I have had my share of problems, but they always seem to work out in the end. CMT worked out. I was always terrified that because of my weight issues (which caused lots of self-esteem issues), I would never meet a guy. I had one actual boyfriend before my hubby. Tom. He was such a jerk. But at least I wasn't alone. Then I met the hubby. At first it didn't seem as though our relationship would be able to go anywhere. He was just coming out of a failed marriage. He needed time alone to figure out what he wanted. But I kept at him and eventually we moved in together and once we moved from Texas to New Mexico, I knew that we would eventually get married.
So even that worked out in the end. But for the first time, I am facing the possibility that I may never be able to have a baby. I still have numerous options to try before that possibility becomes a reality, but I want to be prepared.
Next step try Letrozole for at least one cycle. If it gets me to ovulate, we can do several cycles of it to try to get preggo. If it doesn't make me ovulate or if I don't get preggo after 3-4 cycles with Letrozole, we move to either injectable meds or IVF. I am hoping to do at least one cycle with injectables before IVF, but my RE said he is hesitant to do injectables with a woman as young as I am. The worry with injectables is that they work TOO well. It is easy for ovaries to over stimulate. There is about a 20% chance of multiple births with injectables. So to control that I would get to to to Abq every other day during the first half of the cycle. What fun, especially with gas at nearly $3.50 a gallon. After that we would try IVF. We most likely can't afford more than two cycles of IVF. Luckily only the first one is super pricy. Both cycles would be expensive, but the second wouldn't require egg retrieval. IVF would only work if my ovaries can form eggs. And if those eggs are healthy. I have no clue if that is true at this point. If my eggs are not healthy or viable, we would move to egg donation. I'm lucky enough to have a friend who told me she would give me some of her eggs if I need them. She is a gorgeous and brilliant woman so I would be very lucky there. But I know how hard the process is and how invasive so I would never hold her to that offer unless she is totally comfortable with the process. After all of that comes adoption. Not my top choice obviously, but there are lots of great kids out there that just need a chance. But man is it EXPENSIVE!!!
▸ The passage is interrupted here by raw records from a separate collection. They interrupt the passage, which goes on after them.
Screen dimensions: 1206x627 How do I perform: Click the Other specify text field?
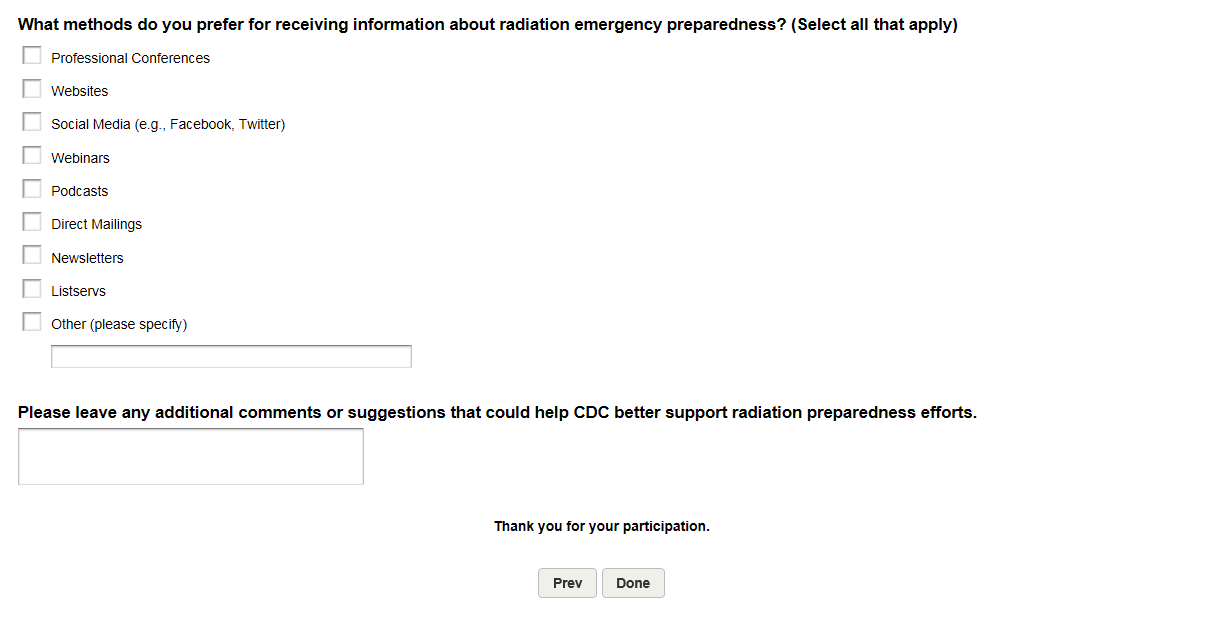tap(231, 357)
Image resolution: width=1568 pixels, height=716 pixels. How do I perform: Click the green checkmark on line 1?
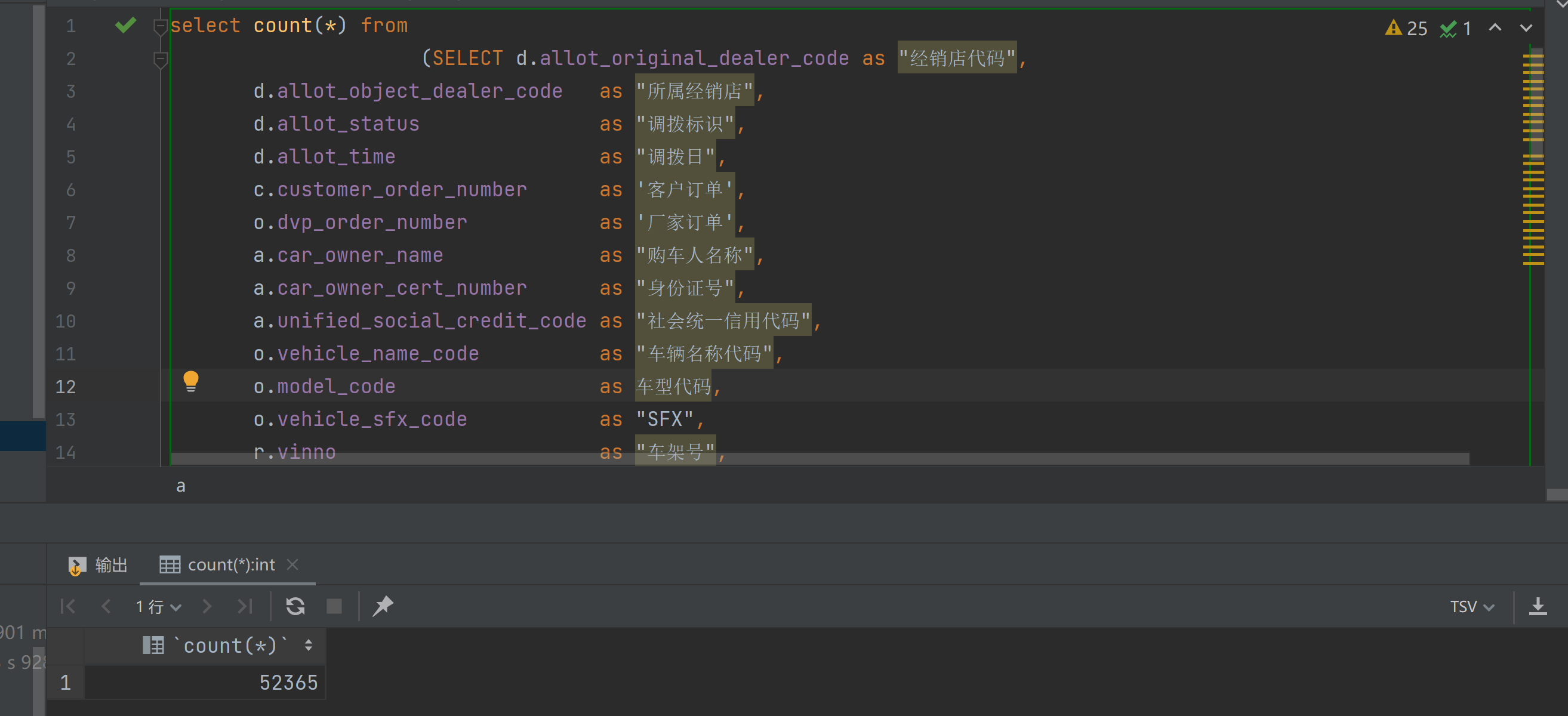pyautogui.click(x=125, y=26)
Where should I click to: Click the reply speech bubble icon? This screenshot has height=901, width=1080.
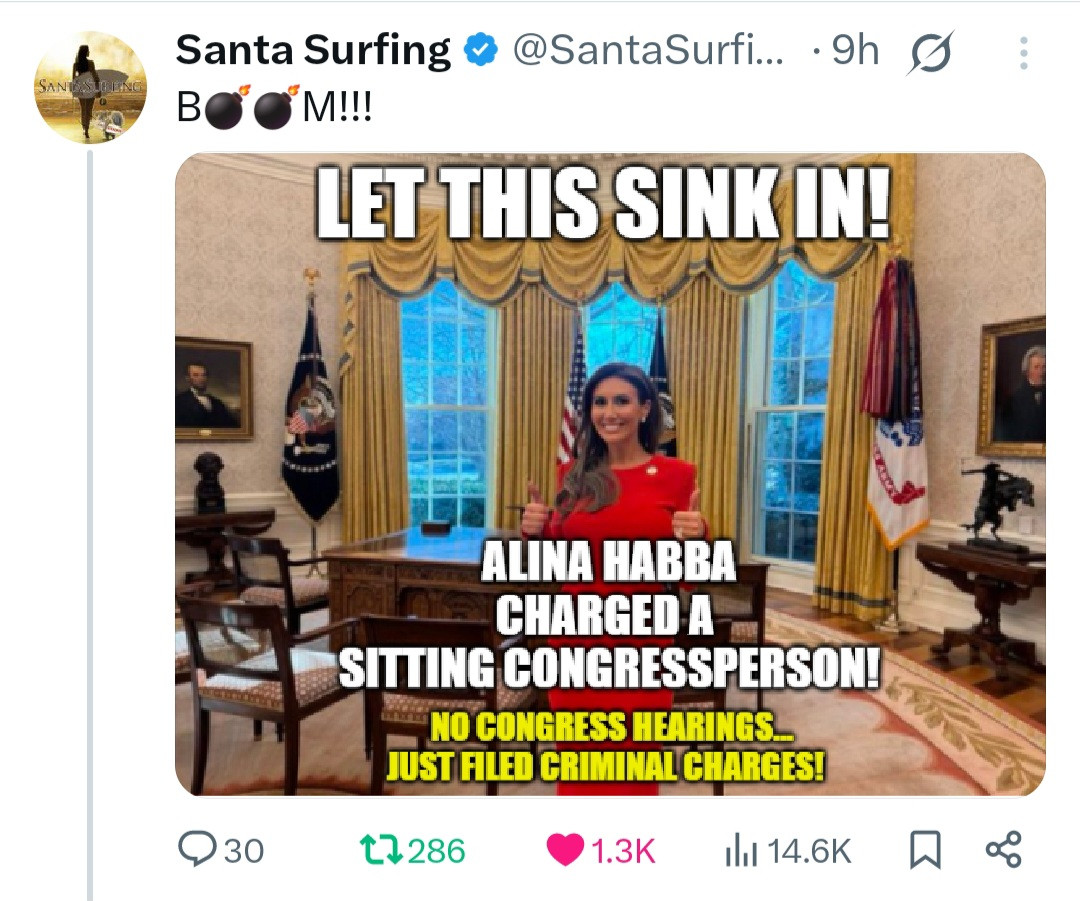(197, 849)
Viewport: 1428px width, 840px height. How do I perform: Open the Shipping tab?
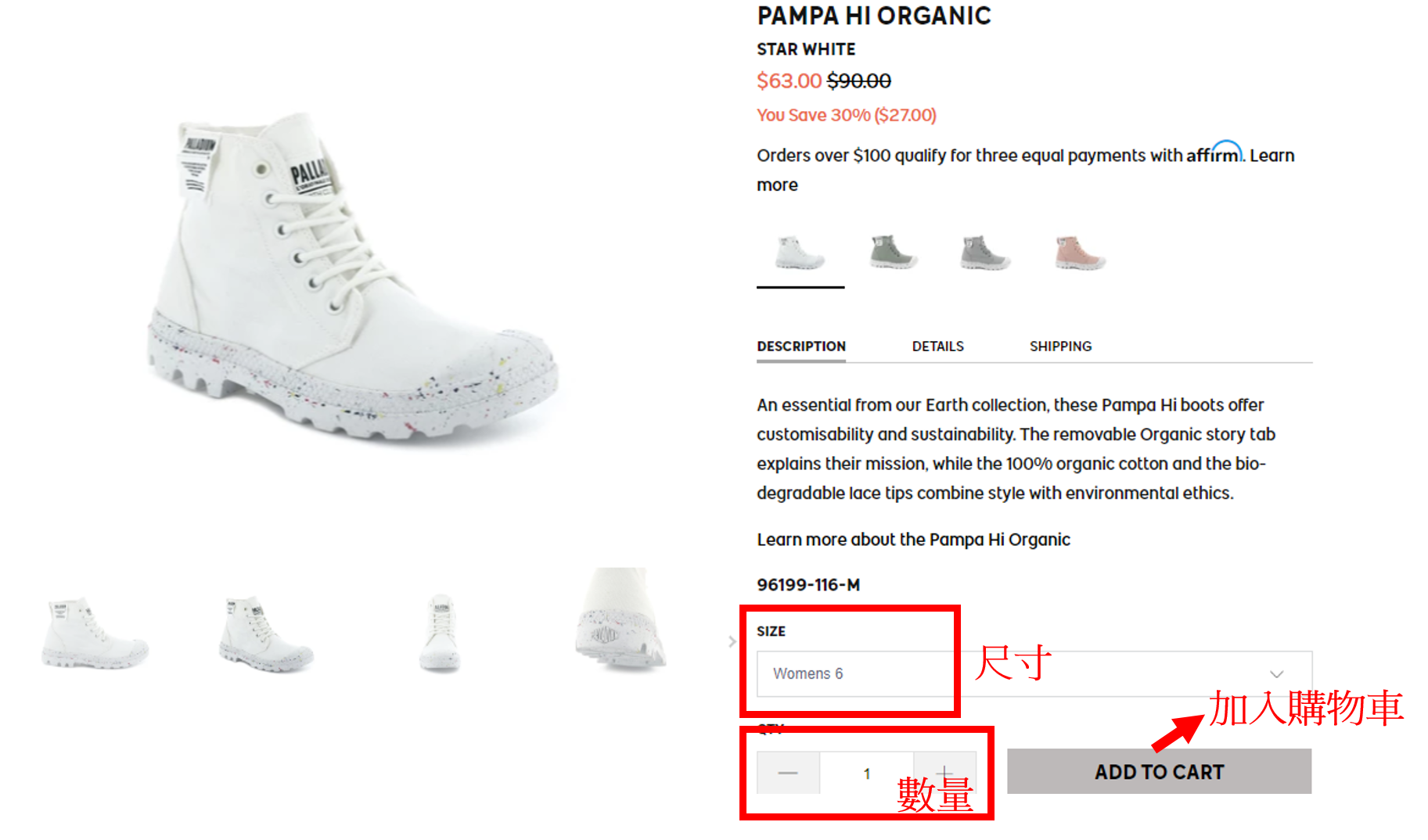(1060, 346)
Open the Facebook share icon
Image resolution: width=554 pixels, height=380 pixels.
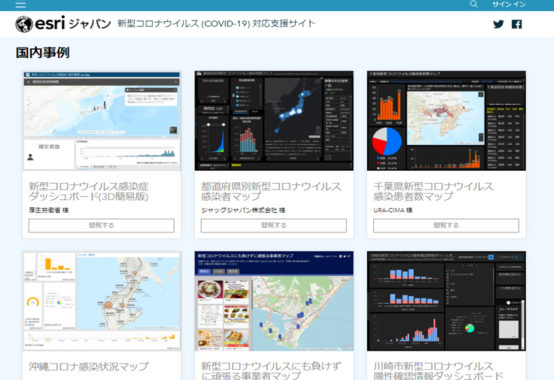(x=517, y=24)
So that is the worst case scenario path. We discussed it last night and the hubby & I agreed that if we haven't got a baby by the time I turn 35 (I'm 28 now) we should give up and move to South America. This decision was inspired by 2 bottles of wine and several episodes of Off the Map (like ER in the middle of the rain forest). We may change the location, but even in the sober light of the morning, I think that if we don't have a baby by then, I am going to need a major change of scenery. We almost moved to Barcelona a couple of years ago. I could handle that or France or who knows where.